Machine‑learned model lets researchers simulate CrCoNi alloys across compositions with near first‑principles accuracy
Researchers have built a machine‑learned model that predicts how atoms in CrCoNi alloys interact. This model aims to let scientists run large-scale atom-by-atom simulations while keeping accuracy close to that of expensive quantum calculations. It is designed to work across many different mixtures of chromium, cobalt and nickel, not just the special case where the three elements are equal.
The team created a general‑purpose interatomic potential using the neuroevolution potential (NEP) framework. An interatomic potential is a mathematical model that gives the energy and forces between atoms so that computers can simulate materials. NEP was trained on a wide dataset that includes pure chromium, cobalt and nickel, many binary and ternary alloy compositions, different crystal structures and temperatures. The training data came from spin‑polarized first‑principles (ab initio) calculations, which are quantum mechanical results that include magnetic effects.
At a high level, the model replaces repeated costly quantum calculations with a fast learned function that still matches those calculations closely. According to the paper, the model reproduces many key properties: equations of state (how energy changes with volume), phonons (vibrations in the crystal), elastic constants, how dislocations split, surface and defect energies, melting temperatures and strain‑driven phase changes. It also captures short‑range chemical ordering — tiny local preferences in which atom sits next to which — and how that ordering changes the stacking fault energy. Those stacking fault results agree with both first‑principles calculations and experiments, and they hold for both equimolar and non‑equimolar alloys.

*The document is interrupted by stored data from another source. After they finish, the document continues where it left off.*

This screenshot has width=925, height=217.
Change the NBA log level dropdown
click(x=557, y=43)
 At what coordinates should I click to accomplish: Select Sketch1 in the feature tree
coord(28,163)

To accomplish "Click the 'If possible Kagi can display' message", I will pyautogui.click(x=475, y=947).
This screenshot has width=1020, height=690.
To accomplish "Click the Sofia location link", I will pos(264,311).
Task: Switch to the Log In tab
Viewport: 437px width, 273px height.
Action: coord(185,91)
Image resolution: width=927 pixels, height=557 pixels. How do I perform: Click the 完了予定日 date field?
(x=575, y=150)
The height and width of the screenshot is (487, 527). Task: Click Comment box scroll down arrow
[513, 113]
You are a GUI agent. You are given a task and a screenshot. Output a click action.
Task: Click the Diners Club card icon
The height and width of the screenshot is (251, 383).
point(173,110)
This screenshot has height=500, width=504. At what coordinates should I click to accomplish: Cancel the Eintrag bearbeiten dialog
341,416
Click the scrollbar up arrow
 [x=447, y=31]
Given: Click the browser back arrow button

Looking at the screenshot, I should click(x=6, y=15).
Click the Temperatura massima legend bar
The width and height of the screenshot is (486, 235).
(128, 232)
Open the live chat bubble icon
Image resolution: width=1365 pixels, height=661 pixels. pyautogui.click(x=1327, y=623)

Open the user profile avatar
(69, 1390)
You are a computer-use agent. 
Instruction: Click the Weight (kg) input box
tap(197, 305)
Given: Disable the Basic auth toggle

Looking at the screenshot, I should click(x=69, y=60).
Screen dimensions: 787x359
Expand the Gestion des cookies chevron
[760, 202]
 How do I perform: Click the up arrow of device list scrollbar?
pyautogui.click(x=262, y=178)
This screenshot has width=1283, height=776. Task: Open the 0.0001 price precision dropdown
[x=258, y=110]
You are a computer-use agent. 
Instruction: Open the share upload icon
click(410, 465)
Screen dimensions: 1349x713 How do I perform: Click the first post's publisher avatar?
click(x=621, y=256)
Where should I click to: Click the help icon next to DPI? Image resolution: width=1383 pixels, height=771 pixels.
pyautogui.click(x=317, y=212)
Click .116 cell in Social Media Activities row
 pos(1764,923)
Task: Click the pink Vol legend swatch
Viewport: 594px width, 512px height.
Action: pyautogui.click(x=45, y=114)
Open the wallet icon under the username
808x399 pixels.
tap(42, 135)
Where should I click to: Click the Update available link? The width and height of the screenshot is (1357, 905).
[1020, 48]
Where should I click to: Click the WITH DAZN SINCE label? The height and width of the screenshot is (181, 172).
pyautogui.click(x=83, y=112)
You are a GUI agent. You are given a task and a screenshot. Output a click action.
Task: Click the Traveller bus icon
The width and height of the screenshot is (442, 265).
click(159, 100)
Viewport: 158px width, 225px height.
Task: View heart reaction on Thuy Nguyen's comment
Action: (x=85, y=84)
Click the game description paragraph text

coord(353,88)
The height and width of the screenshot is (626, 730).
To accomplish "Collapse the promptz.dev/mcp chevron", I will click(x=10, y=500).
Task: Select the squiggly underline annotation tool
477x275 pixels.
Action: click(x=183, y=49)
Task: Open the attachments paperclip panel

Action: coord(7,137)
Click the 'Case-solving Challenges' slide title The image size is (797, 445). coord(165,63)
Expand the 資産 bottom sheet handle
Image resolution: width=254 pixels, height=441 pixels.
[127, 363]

This matters because CrCoNi medium‑entropy alloys are chemically complex and have low stacking fault energies, features that make them hard to model with traditional potentials. Most existing models focus only on equimolar alloys or do poorly for the pure elements. The new potential claims consistent accuracy across the full compositional space while running much faster than quantum methods. That should enable larger and longer atomistic simulations and help researchers explore how changing composition affects mechanical behavior and design non‑equimolar alloys.